There is nothing wrong with shyness. But, rudeness or bad behavior can and should be corrected.
If she is shy, being with you in a class setting will help her to reach out and feel safe. If after going to a few classes you still see her struggling to open up or make friends, then reevaluate.
Ideally it would be beneficial to have her regularly interacting with kids her age..like at church or at home, once she is ready. However, starting off with her going by herself to a class full of unknown people will be a shock.
Good luck to you as you search out what is best for your daughter.

2006-07-17 21:43:03 · answer #4 · answered by Am 3 · 0 0

i think you should send her to day are so she can interact with other people and kids because u dont want her to grow up and not be used to people u will have a hard time with seperation.

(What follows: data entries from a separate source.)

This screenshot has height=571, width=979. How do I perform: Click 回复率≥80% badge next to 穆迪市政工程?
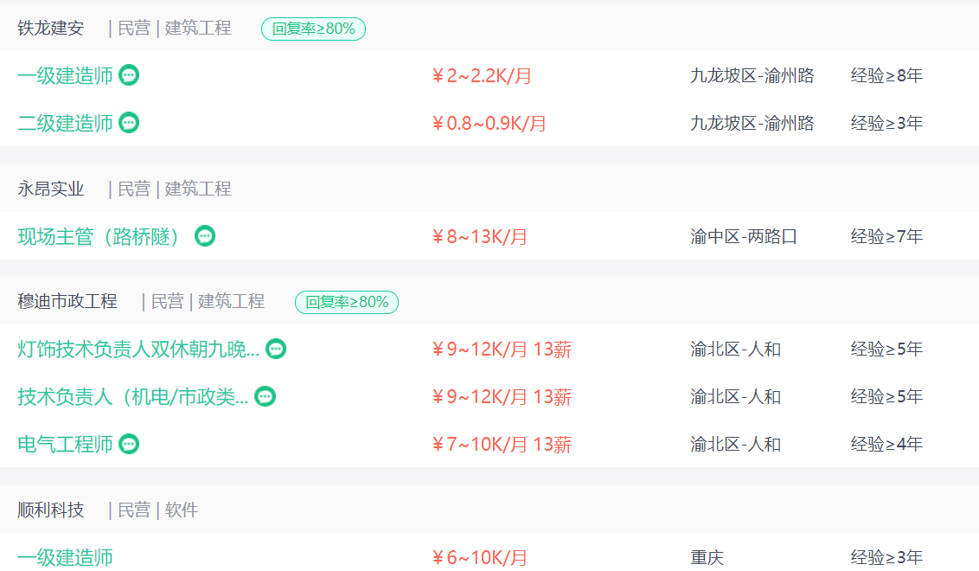347,302
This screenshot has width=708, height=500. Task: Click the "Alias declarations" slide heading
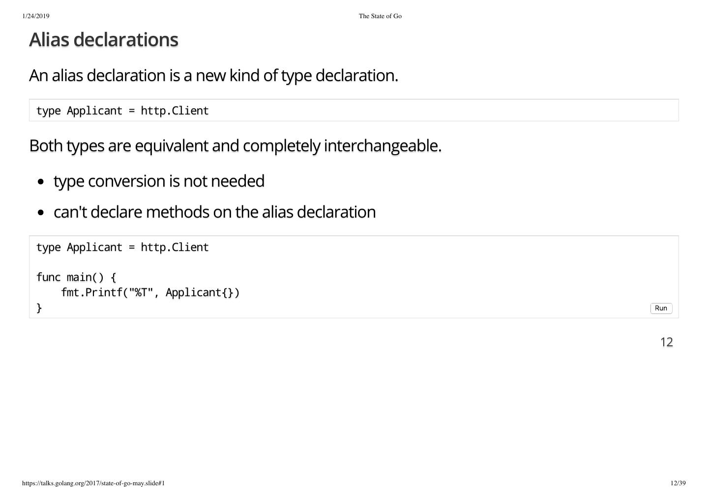(103, 40)
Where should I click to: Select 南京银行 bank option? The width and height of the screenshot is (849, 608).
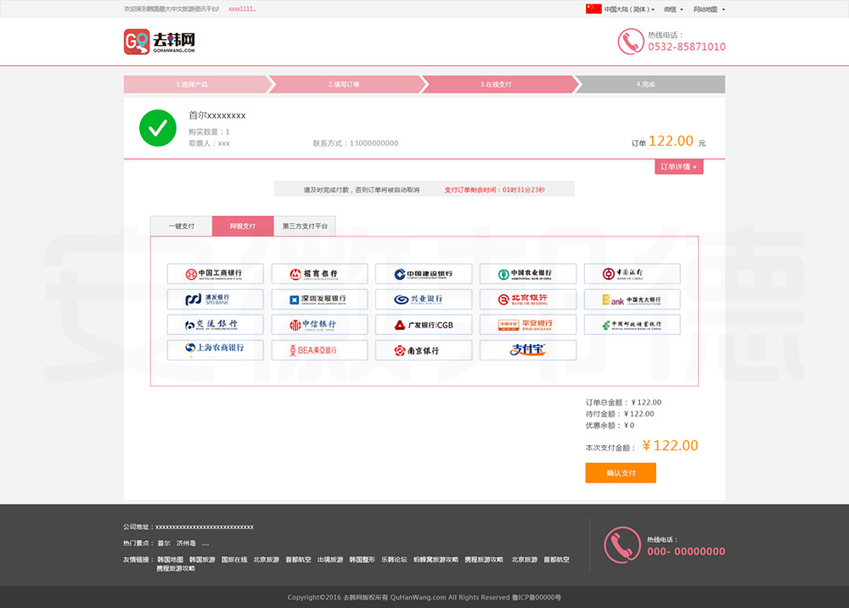424,350
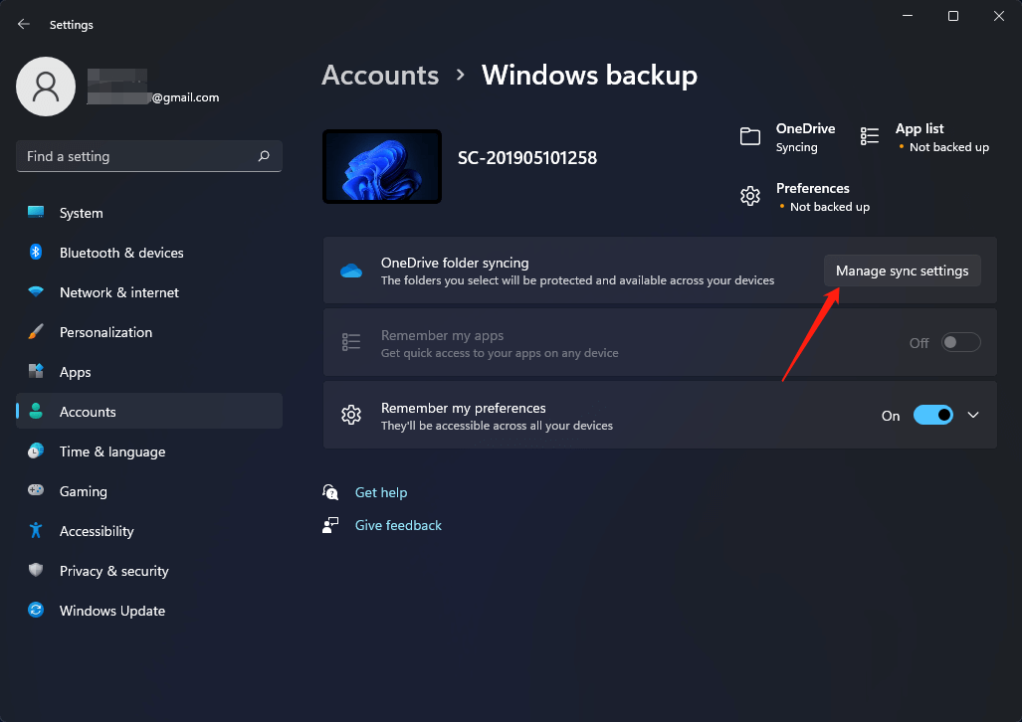
Task: Toggle Remember my preferences off
Action: click(932, 415)
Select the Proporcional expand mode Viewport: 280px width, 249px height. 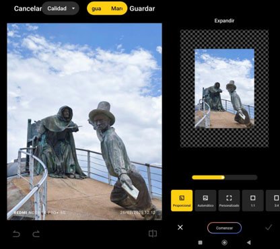[x=182, y=201]
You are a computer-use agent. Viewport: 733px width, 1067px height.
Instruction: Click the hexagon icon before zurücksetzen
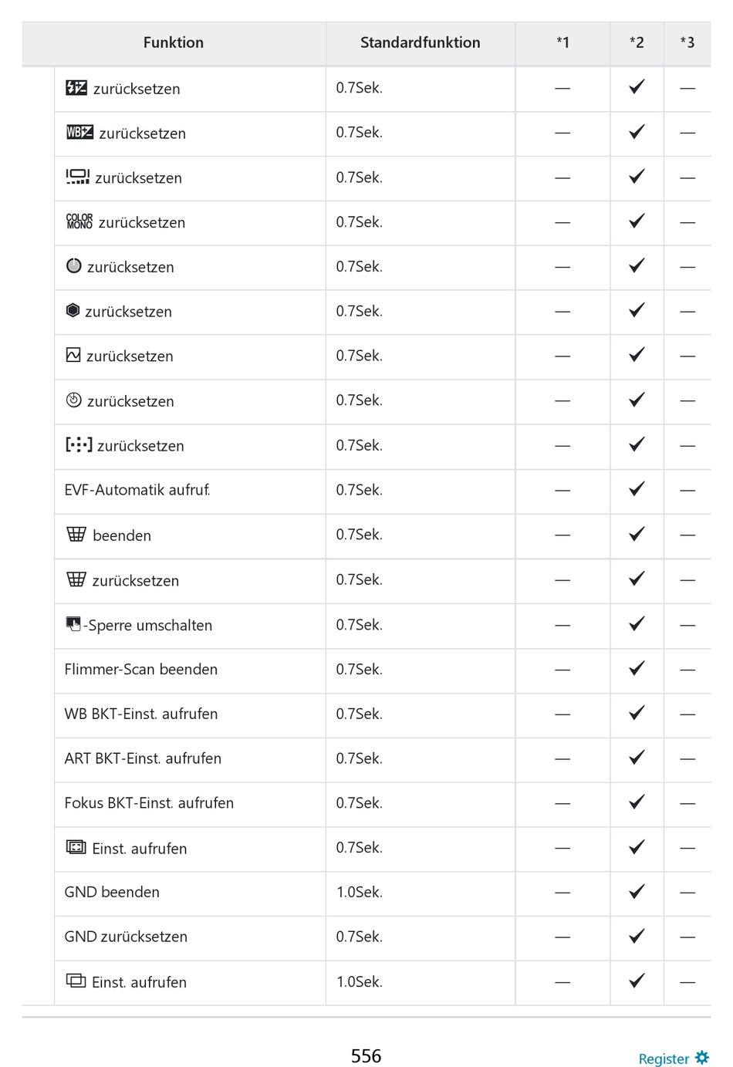[73, 311]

At first wen u send her to day care she will cry and hold on to you but after a week or two she will ease in . Im a mom also good luck just be strong she will be fine

2006-07-17 21:39:36 · answer #5 · answered by SImmone W. 2 · 0 0

Yes, my son was the same way. I started sending him to school at 2.5 and it really made him open up. At first it was hard to leave him but after awhile he got used to it and so did I. She will be fine. Just make sure that you get daily reports from her teacher and that will let you know if she is okay. If you find that she really can't adjust then you might want to reconsider. This is not a long period of time that you are leaving her. As long as you make sure that she is in a safe and healthy environment she will be okay.

2006-07-17 21:50:12 · answer #6 · answered by s. life 2 · 0 0

Absolutely not! Most 2 y/os are not ready to leave their Moms. The best plan: her Mom and her Dad each spend some time talking and interacting with HER directly each day. Playing silly games, reading to her, talking to her, going for walks and talking about what you see. Also, 2 y/os are not ready to interact with other children their age. They mainly play NEXT to each other.

2006-07-17 21:41:48 · answer #7 · answered by Cindy B 5 · 0 0

If you decide to take her to a daycare, try a Family Daycare (you may find a list of them at your City Web page), they are run in a Family house, they have limited number of children (usually 6 - 10). This allows your baby to interact with other children while being in a family like place. She won't be expose to that many viruses you'll find in a regular daycare

2006-07-17 22:47:57 · answer #8 · answered by carolina n 2 · 0 0

Yes I think you should it would help her so much and you. She needs to know that when you leave her you are coming back all kids go threw this it is normal. She will do fine once she gets into the routine of school and it will be better for her in the long term. You too.

2006-07-17 21:38:10 · answer #9 · answered by rednickel525 2 · 0 0

Yes! My son is the same age and he goes to a group daycare/preschool and it is great, he has learned a lot from the kids there, and a couple of bad things like picking your nose, but other than that he has done very well and enjoys it!